Un eventual nuevo gobierno heredaría una economía en ruinas que exigiría medidas complejas como reabrir el país a la inversión, renegociar la deuda con actores como China y revisar los acuerdos firmados por el régimen. En el plano social, la crisis es igualmente abrumadora: la migración masiva ha provocado una desprofesionalización en sectores clave como la salud y la educación, mientras la infraestructura y los servicios básicos están obsoletos.

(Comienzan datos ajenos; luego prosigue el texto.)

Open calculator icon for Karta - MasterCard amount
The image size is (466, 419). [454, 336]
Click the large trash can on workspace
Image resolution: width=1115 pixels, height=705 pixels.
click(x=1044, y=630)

Se estima que una recuperación estable de estos sectores podría tomar cerca de dos décadas. Otro de los desafíos más delicados sería la justicia transicional, ya que las violaciones de derechos humanos cometidas no desaparecerán con un cambio político. Sería necesario combinar procesos judiciales con mecanismos de verdad y reparación, evitando que la búsqueda de estabilidad se traduzca en impunidad. En este escenario, la diáspora de más de siete millones de venezolanos podría ser un pilar para la reconstrucción, aunque su retorno masivo no es realista a corto plazo.
La definición del liderazgo también sería clave, con figuras como Edmundo González Urrutia y María Corina Machado posicionadas para guiar un proceso que requeriría una amplia coalición nacional y un fuerte respaldo internacional.